▸ **Required work**:
All lines from the one containing "Instruction: Open external" to the end of the material are to be given again exactly; leave out every line before it.

[Extracted records]

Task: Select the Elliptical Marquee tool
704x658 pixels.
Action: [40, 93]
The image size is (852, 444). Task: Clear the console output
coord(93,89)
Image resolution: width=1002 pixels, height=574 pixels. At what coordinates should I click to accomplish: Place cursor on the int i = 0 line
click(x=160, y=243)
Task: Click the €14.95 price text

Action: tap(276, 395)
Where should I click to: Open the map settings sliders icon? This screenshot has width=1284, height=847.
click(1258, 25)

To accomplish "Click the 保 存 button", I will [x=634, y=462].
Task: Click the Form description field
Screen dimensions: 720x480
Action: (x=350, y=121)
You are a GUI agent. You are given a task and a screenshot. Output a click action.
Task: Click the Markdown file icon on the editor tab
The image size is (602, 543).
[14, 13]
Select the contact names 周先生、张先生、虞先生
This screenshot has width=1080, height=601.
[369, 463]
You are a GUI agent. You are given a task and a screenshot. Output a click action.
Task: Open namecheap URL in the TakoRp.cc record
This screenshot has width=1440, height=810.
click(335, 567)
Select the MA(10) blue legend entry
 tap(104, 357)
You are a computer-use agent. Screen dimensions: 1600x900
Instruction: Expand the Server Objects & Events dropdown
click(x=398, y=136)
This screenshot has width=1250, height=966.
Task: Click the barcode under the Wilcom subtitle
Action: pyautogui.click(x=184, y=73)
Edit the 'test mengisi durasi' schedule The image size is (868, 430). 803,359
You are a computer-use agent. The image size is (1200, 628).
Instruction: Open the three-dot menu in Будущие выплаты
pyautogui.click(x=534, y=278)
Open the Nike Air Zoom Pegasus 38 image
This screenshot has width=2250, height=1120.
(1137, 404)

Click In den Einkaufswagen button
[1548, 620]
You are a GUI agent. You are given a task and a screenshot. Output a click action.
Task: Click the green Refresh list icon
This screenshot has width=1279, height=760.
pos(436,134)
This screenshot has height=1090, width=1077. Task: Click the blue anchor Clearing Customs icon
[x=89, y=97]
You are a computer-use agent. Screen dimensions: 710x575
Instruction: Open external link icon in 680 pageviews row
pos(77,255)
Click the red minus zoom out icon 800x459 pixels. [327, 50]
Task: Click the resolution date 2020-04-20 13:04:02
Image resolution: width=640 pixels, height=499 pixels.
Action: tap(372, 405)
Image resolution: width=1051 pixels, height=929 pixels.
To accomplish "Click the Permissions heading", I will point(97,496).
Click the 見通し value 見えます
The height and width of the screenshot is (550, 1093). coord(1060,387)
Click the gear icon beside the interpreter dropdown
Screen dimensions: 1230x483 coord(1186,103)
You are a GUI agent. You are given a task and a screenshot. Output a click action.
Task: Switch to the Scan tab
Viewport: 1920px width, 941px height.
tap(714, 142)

[/Extracted records]

▸ **Worked solution**:
Instruction: Open external link icon in 680 pageviews row
pos(77,255)
Click the red minus zoom out icon 800x459 pixels. [327, 50]
Task: Click the resolution date 2020-04-20 13:04:02
Image resolution: width=640 pixels, height=499 pixels.
Action: tap(372, 405)
Image resolution: width=1051 pixels, height=929 pixels.
To accomplish "Click the Permissions heading", I will point(97,496).
Click the 見通し value 見えます
The height and width of the screenshot is (550, 1093). coord(1060,387)
Click the gear icon beside the interpreter dropdown
Screen dimensions: 1230x483 coord(1186,103)
You are a GUI agent. You are given a task and a screenshot. Output a click action.
Task: Switch to the Scan tab
Viewport: 1920px width, 941px height.
tap(714, 142)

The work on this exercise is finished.